### Stored items

☆ ☆ ☆ ☆ ☆ ☆ ☆

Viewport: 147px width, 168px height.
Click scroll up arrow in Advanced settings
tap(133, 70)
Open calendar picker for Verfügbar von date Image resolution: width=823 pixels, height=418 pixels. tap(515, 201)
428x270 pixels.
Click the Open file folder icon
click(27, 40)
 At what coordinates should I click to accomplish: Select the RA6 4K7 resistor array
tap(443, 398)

☆ ☆ ☆ ☆ ☆ ☆ ☆

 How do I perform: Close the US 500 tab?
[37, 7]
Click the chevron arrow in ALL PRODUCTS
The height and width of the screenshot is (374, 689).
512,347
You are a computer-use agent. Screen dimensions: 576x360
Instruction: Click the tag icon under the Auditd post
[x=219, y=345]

☆ ☆ ☆ ☆ ☆ ☆ ☆

### WORK TO BE COMPLETED
Which lines above include the word "pixels"? Pick them out and copy them.

### TASK OUTPUT
Open calendar picker for Verfügbar von date Image resolution: width=823 pixels, height=418 pixels. tap(515, 201)
428x270 pixels.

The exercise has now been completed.